Holly Baxter, a freelance journalist and editor of online feminist magazine Vagenda, said the Wrecking Ball video and Ms Cyrus’s performance at the Video Music Awards, where she “twerked” popstar Robin Thicke in a flesh-coloured bikini (picture, below), are a sign of misogyny within the music business.

“It is true of the music industry that the fewer clothes they have on the better from the point of view of music executives, who are overwhelmingly male,” she told Channel 4 News.

However, the paternalistic sentiment expressed in Ms O’Connor’s letter is also something to be worried about, she said.

“It is very female-specific that when a female starts to exhibit signs of sexual behaviour there is this paternalistic outcry,” she said.

“People ask ‘what would your father say?’. In fact they tracked down Billy Ray Cyrus and asked him and he rather disappointed them by saying he didn’t care.

“But you don’t see people worrying about Harry Styles and asking what his mother would think.”

There has been a public outcry over the sexualisation of Miley Cyrus, after her 'twerking' performance at the VMA awards (picture: Getty)

Ms Baxter argues that girls are already educated in school that they are not sexual beings, a dangerous game when they clearly do have sexual feelings.

Indeed, Ms Baxter told Channel 4 News, we have to respect 20-year-old Ms Cyrus as an adult who can make her own decisions.

She’s been taking advantage of herself, of her youth, her fame and her sexuality…and she knows it. Amanda Palmer

“I don’t feel personally happy about seeing her bend over in a flesh coloured bikini in front of Robin Thicke,” she said. “But it is not the case that she is being passive.

“Whether I like it or not is neither here nor there as far as feminism is concerned. I respect her as a person and believe as an adult she is doing what she wants.”

Patronised

Amanda Palmer, formerly lead singer of the Dresden Dolls, has also responded to this point, directly to Ms O’Connor.

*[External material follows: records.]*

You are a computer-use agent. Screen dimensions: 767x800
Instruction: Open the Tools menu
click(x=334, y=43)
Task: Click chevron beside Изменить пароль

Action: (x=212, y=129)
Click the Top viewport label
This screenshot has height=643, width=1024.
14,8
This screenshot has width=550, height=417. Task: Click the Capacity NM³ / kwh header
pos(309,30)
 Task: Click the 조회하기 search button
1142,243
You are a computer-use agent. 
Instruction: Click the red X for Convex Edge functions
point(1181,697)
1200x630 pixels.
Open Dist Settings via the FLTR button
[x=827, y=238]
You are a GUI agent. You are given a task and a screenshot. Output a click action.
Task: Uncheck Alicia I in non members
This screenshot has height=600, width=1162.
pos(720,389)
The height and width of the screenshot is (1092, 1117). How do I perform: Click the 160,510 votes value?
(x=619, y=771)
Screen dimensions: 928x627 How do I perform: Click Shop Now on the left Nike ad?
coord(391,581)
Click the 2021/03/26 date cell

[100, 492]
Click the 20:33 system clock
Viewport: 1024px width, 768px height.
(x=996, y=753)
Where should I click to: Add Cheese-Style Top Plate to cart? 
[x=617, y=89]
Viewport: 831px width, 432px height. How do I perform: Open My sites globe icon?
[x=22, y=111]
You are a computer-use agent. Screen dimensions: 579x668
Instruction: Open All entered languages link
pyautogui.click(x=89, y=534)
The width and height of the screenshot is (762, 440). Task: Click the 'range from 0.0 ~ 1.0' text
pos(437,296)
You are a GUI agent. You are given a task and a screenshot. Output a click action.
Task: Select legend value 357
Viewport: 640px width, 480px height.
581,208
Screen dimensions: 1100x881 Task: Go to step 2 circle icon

In another open letter, she wrote: “Do I want a whole generation of teenagers looking at Miley Cyrus to determine that the only way to get hits and hawk your music is to rip your clothes off and wiggle around as violently and loudly as possible? (And while we’re at it – while weighing close to nothing and looking perfectly manicured without a single eyelash or molecule of mascara out of place even when a tear rolls down your face?)

“F*** no. But I don’t want to tell them it’s wrong, either, because like I said: the field has to encompass EVERYTHING. There’s no way Miley is going to read your letter and turn around saying ‘holy s***, they’ve been taking advantage of me this whole time!’

“She’s been taking advantage of herself, of her youth, her fame and her sexuality…and she knows it. We females all do this, to some extent, and we just want to feel like it’s our hand on the joystick.

“Telling her that her team is to blame is telling her that she’s not steering her own career and decisions, and I think she’ll just feel patronised.”